Voting for cuts certainly can be awfully hard and virtually nobody wants to do it, which is precisely why the federal government continually operates in the red. Some of the Board members would make mighty good congressmen, as there couldn’t possibly be a deficit big enough to suit them. Fortunately, the school system has gotten more money from the state than they originally anticipated, although they’ve received slightly less from the county.
The final budget the superintendent has recommended fills many of the holes in the former budget recommendation. His budget doesn’t give everybody everything, but it is generous and it stresses those areas where programs are working. The taxpayers have a right to expect the biggest return on every tax dollar spent. That attitude and expectation doesn’t harm school children or the parents who support them. Never forget, to some people the best tax is one you derive a direct benefit from, yet don’t pay.

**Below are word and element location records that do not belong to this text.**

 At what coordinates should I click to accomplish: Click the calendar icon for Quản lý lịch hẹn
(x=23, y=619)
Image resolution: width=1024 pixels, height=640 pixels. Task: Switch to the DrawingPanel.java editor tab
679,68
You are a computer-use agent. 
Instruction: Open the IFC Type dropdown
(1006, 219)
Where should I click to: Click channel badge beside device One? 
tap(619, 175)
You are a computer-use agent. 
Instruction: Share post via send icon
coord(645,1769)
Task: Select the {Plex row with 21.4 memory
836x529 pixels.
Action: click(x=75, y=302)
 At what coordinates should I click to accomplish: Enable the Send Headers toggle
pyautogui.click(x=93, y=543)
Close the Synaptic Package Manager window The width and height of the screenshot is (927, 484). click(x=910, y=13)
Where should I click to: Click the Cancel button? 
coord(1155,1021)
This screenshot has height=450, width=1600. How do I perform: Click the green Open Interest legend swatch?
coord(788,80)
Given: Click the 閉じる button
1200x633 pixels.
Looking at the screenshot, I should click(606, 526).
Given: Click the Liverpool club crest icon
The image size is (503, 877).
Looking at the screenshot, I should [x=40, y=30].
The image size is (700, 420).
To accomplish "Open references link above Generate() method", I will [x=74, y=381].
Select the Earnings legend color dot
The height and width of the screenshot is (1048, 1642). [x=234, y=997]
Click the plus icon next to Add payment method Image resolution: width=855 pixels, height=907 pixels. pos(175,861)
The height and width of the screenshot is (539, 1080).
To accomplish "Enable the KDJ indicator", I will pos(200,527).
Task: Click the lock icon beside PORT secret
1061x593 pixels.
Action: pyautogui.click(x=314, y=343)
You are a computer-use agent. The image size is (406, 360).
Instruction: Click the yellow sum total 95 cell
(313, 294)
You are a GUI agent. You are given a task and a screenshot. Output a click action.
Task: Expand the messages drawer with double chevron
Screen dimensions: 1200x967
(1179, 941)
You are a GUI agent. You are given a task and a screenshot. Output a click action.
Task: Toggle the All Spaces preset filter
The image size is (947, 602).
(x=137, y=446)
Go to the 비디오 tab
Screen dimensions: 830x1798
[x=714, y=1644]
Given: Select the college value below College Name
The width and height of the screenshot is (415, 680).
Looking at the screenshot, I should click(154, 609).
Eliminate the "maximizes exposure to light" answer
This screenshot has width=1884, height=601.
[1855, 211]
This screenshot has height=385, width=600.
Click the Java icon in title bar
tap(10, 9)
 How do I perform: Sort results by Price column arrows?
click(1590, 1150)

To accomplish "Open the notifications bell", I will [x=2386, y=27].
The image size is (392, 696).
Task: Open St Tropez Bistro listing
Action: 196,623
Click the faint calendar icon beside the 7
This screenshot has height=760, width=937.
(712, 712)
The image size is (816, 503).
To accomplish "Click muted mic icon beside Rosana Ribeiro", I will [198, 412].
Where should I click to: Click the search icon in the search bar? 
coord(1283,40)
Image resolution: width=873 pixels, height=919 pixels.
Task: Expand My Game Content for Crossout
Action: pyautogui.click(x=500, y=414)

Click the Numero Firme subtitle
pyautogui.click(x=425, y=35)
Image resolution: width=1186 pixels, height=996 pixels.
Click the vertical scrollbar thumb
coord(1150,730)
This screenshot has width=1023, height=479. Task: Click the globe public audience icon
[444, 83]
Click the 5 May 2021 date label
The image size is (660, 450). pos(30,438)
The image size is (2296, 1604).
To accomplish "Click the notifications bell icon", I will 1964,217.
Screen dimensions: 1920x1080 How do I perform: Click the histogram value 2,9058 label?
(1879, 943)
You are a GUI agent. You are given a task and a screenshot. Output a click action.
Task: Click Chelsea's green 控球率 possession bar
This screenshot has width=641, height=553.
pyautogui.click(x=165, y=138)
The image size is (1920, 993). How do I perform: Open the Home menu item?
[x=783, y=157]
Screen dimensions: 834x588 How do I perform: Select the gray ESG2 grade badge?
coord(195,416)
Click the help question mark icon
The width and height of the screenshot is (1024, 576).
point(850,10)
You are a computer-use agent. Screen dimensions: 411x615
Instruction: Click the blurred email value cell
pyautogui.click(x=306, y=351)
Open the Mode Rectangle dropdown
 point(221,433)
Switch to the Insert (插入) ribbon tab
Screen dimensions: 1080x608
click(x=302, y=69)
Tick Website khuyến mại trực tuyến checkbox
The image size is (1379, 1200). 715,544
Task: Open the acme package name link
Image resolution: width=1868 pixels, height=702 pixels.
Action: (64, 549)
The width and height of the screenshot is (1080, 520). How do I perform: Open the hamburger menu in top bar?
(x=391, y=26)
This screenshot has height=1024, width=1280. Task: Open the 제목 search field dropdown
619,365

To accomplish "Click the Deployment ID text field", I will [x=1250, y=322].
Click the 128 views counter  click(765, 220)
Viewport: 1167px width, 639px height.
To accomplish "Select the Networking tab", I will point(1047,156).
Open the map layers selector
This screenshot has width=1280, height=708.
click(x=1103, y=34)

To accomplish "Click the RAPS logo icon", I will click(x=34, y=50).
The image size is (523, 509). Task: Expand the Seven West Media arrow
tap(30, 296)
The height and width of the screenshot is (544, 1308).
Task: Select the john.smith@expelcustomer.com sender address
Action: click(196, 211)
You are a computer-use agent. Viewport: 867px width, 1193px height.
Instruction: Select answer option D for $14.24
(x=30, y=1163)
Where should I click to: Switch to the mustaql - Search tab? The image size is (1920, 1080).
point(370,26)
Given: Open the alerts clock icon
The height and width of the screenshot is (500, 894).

Through a steady habit of appropriating one time money for continuing expenses, increasing the bureaucracy relentlessly throughout McIntyre’s time as superintendent, and a diet of overspending, the school system has finally run its ox into the ditch.
Reasonable budgets, such as the most recent one recommended by the superintendent, will do much to restore confidence in the school system. Board members need to do their job and vote for or against a budget tonight. For those board members who don’t want to take a stand, cut expense or advocate higher taxes, you’re not doing your job. It’s well past time to move forward and approve the superintendent’s budget recommendation.